Madame la présidente, madame la secrétaire d’État, monsieur le président de la commission, monsieur le rapporteur, madame Giudicelli, mes chers collègues, je pense que nul ne m’en voudra de ne pas utiliser les quatorze minutes qui me sont allouées pour exprimer un avis tellement évident en faveur d’un texte qui ne peut que recueillir le consensus.
Pour autant, je parle avec beaucoup d’humilité, car nous savons bien que, hélas, ce n’est pas cette modification de la loi qui va changer tous les comportements. Néanmoins, en votant ce texte, nous pouvons y contribuer.
Je serai un peu plus nuancée que Mme la secrétaire d’État sur le caractère dramatique de la situation. Il est vrai que les violences intrafamiliales et la maltraitance des enfants sont des sujets importants. En même temps, mesurons le chemin parcouru : c’est parce que, aujourd’hui, des dénonciations sont faites, c’est parce que, au sein des cellules familiales, on peut en parler que, du coup, effectivement, ce phénomène apparaît davantage sur la place publique.
Notons aussi que la médecine a fait des progrès : voilà dix ans, le syndrome des bébés secoués n’était même pas identifié. Il n’en est plus de même aujourd’hui et les médecins peuvent dénoncer des comportements de cette nature.
Par ce texte, madame Giudicelli, vous proposez d’améliorer la situation des médecins. Votre proposition de loi initiale visait, certes, à les protéger de toute action en cas de violation du secret professionnel, mais aussi à leur imposer une obligation de dénonciation au procureur de la République, comme d’autres pays l’ont fait, sur les recommandations du Conseil de l’Europe.
Je pense que la commission des lois a eu raison d’être prudente, mais il ne faut pas exclure de devoir envisager un jour cette obligation, car elle peut être une façon de protéger le médecin dans sa relation à la famille : il peut expliquer qu’il est obligé de signaler, sauf à s’exposer à des poursuites. Il pourrait déjà le faire aujourd’hui, car, d’un point de vue tant civil que pénal, un médecin qui suspecterait des faits de maltraitance sans les dénoncer pourrait être poursuivi du chef de non-assistance à personne en danger.
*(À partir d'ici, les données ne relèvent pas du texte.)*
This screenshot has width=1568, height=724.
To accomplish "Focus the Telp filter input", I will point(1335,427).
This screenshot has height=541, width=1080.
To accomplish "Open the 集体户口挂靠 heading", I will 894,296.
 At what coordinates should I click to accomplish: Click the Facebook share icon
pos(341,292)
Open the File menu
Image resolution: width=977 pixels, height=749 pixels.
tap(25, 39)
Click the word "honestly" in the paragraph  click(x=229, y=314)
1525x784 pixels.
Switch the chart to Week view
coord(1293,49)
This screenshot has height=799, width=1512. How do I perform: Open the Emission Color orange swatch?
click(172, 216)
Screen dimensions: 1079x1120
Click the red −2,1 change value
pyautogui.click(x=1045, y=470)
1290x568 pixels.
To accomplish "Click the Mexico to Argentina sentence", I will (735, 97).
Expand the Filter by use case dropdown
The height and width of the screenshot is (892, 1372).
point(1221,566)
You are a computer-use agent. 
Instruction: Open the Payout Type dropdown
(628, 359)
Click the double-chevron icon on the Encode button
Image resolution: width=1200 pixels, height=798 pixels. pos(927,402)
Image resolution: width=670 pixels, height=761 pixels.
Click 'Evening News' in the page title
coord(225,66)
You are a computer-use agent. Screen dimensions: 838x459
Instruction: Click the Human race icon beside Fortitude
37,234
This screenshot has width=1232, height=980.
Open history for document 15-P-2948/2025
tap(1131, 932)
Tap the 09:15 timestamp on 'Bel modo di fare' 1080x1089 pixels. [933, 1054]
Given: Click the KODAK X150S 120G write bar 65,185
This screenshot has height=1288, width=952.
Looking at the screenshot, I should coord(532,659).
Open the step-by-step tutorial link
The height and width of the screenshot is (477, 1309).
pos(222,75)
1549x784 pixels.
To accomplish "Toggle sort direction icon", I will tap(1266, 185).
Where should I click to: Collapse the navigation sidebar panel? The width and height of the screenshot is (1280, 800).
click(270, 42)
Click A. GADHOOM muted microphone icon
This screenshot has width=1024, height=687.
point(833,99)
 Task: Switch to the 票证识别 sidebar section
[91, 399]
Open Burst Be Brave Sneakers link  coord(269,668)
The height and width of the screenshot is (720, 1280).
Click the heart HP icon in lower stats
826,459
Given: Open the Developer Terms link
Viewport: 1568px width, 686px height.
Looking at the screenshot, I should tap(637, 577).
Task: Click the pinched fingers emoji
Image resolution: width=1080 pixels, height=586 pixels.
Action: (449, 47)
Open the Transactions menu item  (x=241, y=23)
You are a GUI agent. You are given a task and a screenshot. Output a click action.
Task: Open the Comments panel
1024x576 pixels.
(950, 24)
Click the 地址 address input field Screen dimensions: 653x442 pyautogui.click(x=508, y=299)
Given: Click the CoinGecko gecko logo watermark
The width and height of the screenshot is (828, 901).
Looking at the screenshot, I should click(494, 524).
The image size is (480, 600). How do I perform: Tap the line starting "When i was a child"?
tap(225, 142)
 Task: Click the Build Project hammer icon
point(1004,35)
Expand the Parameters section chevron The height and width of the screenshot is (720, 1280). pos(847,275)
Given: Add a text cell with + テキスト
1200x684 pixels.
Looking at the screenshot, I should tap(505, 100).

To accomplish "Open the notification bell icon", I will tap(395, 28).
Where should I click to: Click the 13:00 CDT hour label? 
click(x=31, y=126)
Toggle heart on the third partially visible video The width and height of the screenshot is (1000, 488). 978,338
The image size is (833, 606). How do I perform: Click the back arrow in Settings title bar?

Pour sensibiliser les médecins, il faut peut-être leur dire qu’ils doivent avoir le courage, même s’ils sont médecins de famille, de dénoncer des faits qu’ils constatent.
L’autre problème réside dans la difficulté de la constatation. Les violences faites aux enfants, la maltraitance ne se remarquent pas forcément de manière évidente, surtout lorsqu’elles sont d’ordre psychologique. De toute façon, l’enfant en âge de parler qui est victime de maltraitance se sent mal-aimé, et il n’aura pas envie de se confier au médecin. La relation intrafamiliale est extrêmement complexe, et on retombera sur le même problème au moment de la décision de placement de l’enfant ou de son maintien dans la cellule familiale. Telles sont les difficultés que l’on peut connaître lorsque l’on traite de ces sujets.
Cette proposition de loi est donc équilibrée et je pense que M. le rapporteur a eu raison de l’amender pour que les professionnels de santé s’adressent aux cellules de recueil, de traitement et d’évaluation des informations préoccupantes, les CRIP, car l’information y est partagée, au lieu de saisir directement le procureur de la République. En effet, dans la pensée des professionnels concernés, cette saisine s’apparente trop à une dénonciation susceptible d’être communiquée à la police voire à un juge d’instruction. Or, au stade du signalement, il n’existe pas encore de certitude, il convient donc rester extrêmement prudent.
L’équilibre trouvé par la commission fait que je ne vois pas comment on pourrait envisager de ne pas soutenir cette proposition de loi.